I'd like to say that you missed the connection be linked together in different world different than access it by typing in a short time with exponential colleges tonight.




Example 3 input: As you Like It, excerpts [link to full text]

	[Enter DUKE SENIOR, AMIENS, and two or three Lords,
	like foresters]

DUKE SENIOR	Now, my co-mates and brothers in exile,
	Hath not old custom made this life more sweet
	Than that of painted pomp? Are not these woods
	More free from peril than the envious court?
	Here feel we but the penalty of Adam,
	The seasons' difference, as the icy fang
	And churlish chiding of the winter's wind,
	Which, when it bites and blows upon my body,
	Even till I shrink with cold, I smile and say
	'This is no flattery: these are counsellors
	That feelingly persuade me what I am.'
	Sweet are the uses of adversity,
	Which, like the toad, ugly and venomous,
	Wears yet a precious jewel in his head;
	And this our life exempt from public haunt
	Finds tongues in trees, books in the running brooks,
	Sermons in stones and good in every thing.
	I would not change it.

AMIENS	Happy is your grace,
	That can translate the stubbornness of fortune
	Into so quiet and so sweet a style.

DUKE SENIOR	Come, shall we go and kill us venison?
	And yet it irks me the poor dappled fools,
	Being native burghers of this desert city,
	Should in their own confines with forked heads
	Have their round haunches gored.

Example 3 output: random Shakespeare, using order 6 model, excerpts [link to full text]
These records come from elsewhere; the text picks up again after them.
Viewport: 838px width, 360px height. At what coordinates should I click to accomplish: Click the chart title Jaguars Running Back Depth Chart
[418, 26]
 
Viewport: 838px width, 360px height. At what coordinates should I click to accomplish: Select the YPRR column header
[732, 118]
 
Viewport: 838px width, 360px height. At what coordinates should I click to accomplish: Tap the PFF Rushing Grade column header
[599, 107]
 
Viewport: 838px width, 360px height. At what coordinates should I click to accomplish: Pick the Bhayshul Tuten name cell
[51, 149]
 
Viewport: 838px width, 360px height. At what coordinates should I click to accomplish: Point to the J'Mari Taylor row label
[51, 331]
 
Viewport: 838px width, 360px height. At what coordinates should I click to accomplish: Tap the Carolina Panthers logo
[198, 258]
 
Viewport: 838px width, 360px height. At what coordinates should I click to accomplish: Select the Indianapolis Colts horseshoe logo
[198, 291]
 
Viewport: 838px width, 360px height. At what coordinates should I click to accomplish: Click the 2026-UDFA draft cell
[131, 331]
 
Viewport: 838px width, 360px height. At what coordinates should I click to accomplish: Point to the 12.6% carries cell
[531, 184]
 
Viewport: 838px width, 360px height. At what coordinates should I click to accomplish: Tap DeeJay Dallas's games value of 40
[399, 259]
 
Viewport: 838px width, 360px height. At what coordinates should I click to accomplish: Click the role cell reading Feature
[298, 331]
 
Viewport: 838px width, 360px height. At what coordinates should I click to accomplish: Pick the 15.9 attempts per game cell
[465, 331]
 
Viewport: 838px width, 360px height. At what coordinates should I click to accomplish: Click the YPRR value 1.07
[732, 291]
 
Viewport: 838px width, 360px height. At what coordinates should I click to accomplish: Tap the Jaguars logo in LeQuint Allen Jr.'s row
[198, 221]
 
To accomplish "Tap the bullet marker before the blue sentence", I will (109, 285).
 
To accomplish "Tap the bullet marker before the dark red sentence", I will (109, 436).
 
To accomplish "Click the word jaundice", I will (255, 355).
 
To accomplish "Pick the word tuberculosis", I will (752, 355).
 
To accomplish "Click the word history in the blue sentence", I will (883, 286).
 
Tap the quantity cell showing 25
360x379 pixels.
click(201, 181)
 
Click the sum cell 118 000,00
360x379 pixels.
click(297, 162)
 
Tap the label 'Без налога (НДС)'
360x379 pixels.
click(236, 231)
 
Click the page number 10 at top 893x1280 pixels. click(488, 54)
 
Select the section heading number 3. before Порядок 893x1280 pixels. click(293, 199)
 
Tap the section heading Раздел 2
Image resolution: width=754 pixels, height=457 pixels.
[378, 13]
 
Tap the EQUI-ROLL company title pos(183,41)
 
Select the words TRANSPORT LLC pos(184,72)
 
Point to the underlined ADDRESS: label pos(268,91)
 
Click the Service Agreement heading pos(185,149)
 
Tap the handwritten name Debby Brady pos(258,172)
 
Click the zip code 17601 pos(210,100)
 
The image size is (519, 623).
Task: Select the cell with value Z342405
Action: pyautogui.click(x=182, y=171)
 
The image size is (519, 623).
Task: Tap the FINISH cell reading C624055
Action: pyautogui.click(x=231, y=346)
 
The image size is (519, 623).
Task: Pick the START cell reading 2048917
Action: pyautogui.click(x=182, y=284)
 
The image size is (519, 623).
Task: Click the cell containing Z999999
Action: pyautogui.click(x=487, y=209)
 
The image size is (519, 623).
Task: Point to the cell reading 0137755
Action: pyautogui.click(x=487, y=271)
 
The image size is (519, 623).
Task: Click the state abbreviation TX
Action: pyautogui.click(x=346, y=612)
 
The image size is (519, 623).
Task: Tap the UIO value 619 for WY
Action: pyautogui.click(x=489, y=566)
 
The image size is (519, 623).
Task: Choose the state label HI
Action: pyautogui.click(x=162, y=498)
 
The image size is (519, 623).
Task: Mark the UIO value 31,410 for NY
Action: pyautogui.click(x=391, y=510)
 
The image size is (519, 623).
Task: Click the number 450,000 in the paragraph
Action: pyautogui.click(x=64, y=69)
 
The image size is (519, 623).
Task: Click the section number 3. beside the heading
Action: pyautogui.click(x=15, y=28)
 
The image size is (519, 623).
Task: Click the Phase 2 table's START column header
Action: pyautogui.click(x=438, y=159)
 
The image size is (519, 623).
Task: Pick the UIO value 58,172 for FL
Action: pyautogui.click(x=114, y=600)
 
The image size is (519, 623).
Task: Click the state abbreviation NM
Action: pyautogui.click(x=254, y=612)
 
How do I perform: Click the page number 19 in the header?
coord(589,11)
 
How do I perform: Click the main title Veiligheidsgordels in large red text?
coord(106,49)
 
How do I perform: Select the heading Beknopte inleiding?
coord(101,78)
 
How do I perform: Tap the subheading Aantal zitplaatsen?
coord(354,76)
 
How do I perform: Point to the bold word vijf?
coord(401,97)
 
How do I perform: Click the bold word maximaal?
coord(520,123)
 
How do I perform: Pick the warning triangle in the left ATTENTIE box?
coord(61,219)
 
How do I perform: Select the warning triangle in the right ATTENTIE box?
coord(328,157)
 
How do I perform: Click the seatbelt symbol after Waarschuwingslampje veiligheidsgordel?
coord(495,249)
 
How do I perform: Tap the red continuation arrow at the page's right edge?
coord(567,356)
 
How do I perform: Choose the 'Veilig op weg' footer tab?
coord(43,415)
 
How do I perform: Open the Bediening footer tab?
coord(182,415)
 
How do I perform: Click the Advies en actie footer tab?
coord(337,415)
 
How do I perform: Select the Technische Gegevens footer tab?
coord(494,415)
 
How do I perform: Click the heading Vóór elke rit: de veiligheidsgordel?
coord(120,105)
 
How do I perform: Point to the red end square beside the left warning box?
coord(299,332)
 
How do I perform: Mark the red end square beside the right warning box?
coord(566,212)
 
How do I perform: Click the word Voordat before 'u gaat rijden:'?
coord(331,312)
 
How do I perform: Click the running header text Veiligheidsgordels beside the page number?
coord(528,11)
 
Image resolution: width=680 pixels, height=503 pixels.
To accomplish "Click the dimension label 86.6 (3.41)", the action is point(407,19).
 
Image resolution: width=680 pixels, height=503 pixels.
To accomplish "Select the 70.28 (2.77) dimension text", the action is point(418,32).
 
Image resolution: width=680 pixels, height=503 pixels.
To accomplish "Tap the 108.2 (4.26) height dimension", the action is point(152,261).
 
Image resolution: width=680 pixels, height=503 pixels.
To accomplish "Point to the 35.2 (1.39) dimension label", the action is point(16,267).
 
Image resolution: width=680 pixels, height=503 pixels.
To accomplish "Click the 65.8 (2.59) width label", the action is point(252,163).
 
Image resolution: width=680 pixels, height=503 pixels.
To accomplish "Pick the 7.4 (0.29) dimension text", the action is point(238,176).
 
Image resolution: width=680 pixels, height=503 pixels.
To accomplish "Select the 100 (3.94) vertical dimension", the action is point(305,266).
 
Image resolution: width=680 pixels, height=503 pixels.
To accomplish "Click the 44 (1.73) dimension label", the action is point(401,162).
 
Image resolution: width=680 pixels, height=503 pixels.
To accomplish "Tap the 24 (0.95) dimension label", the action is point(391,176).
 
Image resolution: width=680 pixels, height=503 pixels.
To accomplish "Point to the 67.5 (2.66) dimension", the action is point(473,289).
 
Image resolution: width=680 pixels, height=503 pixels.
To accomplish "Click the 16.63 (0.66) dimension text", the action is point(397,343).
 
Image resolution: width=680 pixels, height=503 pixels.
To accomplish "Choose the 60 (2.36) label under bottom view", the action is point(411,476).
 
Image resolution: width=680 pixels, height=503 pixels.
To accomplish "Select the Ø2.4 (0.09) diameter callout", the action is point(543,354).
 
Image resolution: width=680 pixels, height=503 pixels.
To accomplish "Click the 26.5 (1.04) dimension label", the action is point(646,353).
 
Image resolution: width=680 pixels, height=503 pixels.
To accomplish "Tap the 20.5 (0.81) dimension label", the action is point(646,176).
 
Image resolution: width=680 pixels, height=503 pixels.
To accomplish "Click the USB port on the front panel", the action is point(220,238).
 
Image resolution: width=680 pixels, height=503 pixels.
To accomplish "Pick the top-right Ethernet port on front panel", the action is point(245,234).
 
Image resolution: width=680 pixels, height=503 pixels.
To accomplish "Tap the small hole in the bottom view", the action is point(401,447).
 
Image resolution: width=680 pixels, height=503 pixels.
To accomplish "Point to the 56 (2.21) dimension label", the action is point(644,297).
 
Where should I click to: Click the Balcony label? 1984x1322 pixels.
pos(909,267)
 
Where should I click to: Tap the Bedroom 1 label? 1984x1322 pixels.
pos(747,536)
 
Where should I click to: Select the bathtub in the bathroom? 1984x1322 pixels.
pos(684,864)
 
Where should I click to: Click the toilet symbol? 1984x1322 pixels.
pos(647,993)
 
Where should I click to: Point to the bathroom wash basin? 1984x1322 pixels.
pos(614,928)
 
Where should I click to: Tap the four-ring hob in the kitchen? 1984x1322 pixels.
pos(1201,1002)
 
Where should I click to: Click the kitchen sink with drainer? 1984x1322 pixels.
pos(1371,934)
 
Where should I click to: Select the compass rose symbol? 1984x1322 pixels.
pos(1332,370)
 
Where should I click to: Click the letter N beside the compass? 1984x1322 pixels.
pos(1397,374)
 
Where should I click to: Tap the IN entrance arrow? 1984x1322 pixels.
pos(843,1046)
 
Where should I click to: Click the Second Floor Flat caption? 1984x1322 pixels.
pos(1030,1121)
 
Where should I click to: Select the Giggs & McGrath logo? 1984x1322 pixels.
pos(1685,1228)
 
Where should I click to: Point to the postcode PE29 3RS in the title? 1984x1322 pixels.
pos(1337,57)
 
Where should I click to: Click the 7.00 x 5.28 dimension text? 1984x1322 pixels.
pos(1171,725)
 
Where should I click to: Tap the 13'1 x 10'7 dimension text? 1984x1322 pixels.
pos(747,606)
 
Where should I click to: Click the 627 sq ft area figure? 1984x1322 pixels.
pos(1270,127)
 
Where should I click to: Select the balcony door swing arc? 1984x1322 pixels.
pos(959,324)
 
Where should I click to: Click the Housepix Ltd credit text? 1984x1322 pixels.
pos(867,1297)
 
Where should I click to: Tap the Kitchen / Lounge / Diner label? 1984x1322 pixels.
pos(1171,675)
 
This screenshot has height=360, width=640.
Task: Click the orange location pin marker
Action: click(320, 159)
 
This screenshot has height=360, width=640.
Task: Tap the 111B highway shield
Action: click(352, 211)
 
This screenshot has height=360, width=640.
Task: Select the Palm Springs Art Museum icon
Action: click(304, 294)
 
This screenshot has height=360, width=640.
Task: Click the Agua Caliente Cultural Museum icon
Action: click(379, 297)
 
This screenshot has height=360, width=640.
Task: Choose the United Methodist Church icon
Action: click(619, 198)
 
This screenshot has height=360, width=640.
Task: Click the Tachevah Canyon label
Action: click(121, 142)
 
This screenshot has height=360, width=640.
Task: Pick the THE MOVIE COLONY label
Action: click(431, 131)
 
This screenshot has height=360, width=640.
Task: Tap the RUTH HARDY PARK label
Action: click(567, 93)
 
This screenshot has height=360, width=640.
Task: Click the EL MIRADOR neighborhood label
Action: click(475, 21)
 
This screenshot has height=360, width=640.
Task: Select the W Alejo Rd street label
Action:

DUKE SENIOR	Now, my co-mates and thus bolden'd, man, how now, monsieur Jaques,
	Unclaim'd of his absence, as the holly!
	Though in the slightest for the fashion of his absence, as the only wear.

TOUCHSTONE	I care not for meed!
	This I must woo yours: your request than your father: the time,
	That ever love I broke
	my sword upon some kind of men
	Then, heigh-ho! sing, heigh-ho! sing, heigh-ho! sing, heigh-ho! unto the needless stream;
	'Poor deer,' quoth he,
	'Call me not so keen,
	Because thou the creeping hours of the sun,
	As man's feasts and women merely players:
	Thus we may rest ourselves and neglect the cottage, pasture?

	[Exit]

	[Enter DUKE FREDERICK	Can in his time in my heartily,
	And have me go with your fortune
	In all this fruit
	Till than bear
	the arm's end: I will through
	Cleanse the uses of the way to look you.
	Know you not, master,
	Sighing like upon a stone another down his bravery is not so with his effigies with my food:
	To speak my mind, and inquisition
	And unregarded age in corners throat,
	He will come hither:
	He dies that hath engender'd:
	And you to
	the bed untreasured of the brutish sting it.